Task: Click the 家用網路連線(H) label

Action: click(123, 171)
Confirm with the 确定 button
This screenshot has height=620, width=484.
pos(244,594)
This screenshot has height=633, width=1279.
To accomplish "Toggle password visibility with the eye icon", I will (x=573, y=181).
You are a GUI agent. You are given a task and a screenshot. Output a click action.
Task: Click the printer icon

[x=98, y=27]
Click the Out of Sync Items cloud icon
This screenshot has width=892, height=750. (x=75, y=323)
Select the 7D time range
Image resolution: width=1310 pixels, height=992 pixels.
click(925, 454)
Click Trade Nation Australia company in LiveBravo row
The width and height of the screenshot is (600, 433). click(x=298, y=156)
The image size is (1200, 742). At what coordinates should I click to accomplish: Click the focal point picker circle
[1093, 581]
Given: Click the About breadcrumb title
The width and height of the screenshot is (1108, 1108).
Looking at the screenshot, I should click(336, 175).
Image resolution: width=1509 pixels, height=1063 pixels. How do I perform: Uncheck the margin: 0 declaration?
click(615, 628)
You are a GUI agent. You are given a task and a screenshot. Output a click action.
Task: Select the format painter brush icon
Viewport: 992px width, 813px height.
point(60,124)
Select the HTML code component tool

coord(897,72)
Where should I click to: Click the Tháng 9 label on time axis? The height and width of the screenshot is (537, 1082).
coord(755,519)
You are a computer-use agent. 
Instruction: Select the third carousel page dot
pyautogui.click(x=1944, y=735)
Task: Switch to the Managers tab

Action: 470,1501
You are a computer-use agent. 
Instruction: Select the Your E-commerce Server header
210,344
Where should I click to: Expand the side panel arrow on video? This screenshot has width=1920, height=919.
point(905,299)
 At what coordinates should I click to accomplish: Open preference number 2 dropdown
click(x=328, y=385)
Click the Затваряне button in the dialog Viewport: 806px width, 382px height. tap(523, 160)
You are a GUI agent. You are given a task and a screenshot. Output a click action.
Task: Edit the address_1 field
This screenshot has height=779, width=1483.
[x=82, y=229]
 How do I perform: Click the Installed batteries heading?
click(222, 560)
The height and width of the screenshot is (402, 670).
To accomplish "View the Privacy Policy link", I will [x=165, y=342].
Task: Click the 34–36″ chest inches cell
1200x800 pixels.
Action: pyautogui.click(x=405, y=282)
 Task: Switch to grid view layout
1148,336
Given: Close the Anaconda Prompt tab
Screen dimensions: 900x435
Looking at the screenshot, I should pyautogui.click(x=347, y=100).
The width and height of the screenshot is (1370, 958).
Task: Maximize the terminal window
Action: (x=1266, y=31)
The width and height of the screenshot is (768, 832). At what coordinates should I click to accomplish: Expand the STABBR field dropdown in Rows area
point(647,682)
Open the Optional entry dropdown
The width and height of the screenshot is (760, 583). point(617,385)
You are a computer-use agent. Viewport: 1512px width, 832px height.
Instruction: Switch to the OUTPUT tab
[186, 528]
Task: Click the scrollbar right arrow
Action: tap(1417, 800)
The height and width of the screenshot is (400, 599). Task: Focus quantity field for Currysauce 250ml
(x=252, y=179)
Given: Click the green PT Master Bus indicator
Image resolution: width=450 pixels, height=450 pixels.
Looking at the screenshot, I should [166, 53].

_ _ _ _ _ _ _

WHAT YOU HAVE TO DO
Copy the material above word for word, from the first line through the last.

ANSWER TO THIS PROBLEM
Task: Click the 家用網路連線(H) label

Action: click(123, 171)
Confirm with the 确定 button
This screenshot has height=620, width=484.
pos(244,594)
This screenshot has height=633, width=1279.
To accomplish "Toggle password visibility with the eye icon", I will (x=573, y=181).
You are a GUI agent. You are given a task and a screenshot. Output a click action.
Task: Click the printer icon

[x=98, y=27]
Click the Out of Sync Items cloud icon
This screenshot has width=892, height=750. (x=75, y=323)
Select the 7D time range
Image resolution: width=1310 pixels, height=992 pixels.
click(925, 454)
Click Trade Nation Australia company in LiveBravo row
The width and height of the screenshot is (600, 433). click(x=298, y=156)
The image size is (1200, 742). At what coordinates should I click to accomplish: Click the focal point picker circle
[1093, 581]
Given: Click the About breadcrumb title
The width and height of the screenshot is (1108, 1108).
Looking at the screenshot, I should click(336, 175).
Image resolution: width=1509 pixels, height=1063 pixels. How do I perform: Uncheck the margin: 0 declaration?
click(615, 628)
You are a GUI agent. You are given a task and a screenshot. Output a click action.
Task: Select the format painter brush icon
Viewport: 992px width, 813px height.
point(60,124)
Select the HTML code component tool

coord(897,72)
Where should I click to: Click the Tháng 9 label on time axis? The height and width of the screenshot is (537, 1082).
coord(755,519)
You are a computer-use agent. 
Instruction: Select the third carousel page dot
pyautogui.click(x=1944, y=735)
Task: Switch to the Managers tab

Action: 470,1501
You are a computer-use agent. 
Instruction: Select the Your E-commerce Server header
210,344
Where should I click to: Expand the side panel arrow on video? This screenshot has width=1920, height=919.
point(905,299)
 At what coordinates should I click to accomplish: Open preference number 2 dropdown
click(x=328, y=385)
Click the Затваряне button in the dialog Viewport: 806px width, 382px height. tap(523, 160)
You are a GUI agent. You are given a task and a screenshot. Output a click action.
Task: Edit the address_1 field
This screenshot has height=779, width=1483.
[x=82, y=229]
 How do I perform: Click the Installed batteries heading?
click(222, 560)
The height and width of the screenshot is (402, 670).
To accomplish "View the Privacy Policy link", I will [x=165, y=342].
Task: Click the 34–36″ chest inches cell
1200x800 pixels.
Action: pyautogui.click(x=405, y=282)
 Task: Switch to grid view layout
1148,336
Given: Close the Anaconda Prompt tab
Screen dimensions: 900x435
Looking at the screenshot, I should pyautogui.click(x=347, y=100).
The width and height of the screenshot is (1370, 958).
Task: Maximize the terminal window
Action: (x=1266, y=31)
The width and height of the screenshot is (768, 832). At what coordinates should I click to accomplish: Expand the STABBR field dropdown in Rows area
point(647,682)
Open the Optional entry dropdown
The width and height of the screenshot is (760, 583). point(617,385)
You are a computer-use agent. Viewport: 1512px width, 832px height.
Instruction: Switch to the OUTPUT tab
[186, 528]
Task: Click the scrollbar right arrow
Action: tap(1417, 800)
The height and width of the screenshot is (400, 599). Task: Focus quantity field for Currysauce 250ml
(x=252, y=179)
Given: Click the green PT Master Bus indicator
Image resolution: width=450 pixels, height=450 pixels.
Looking at the screenshot, I should [166, 53].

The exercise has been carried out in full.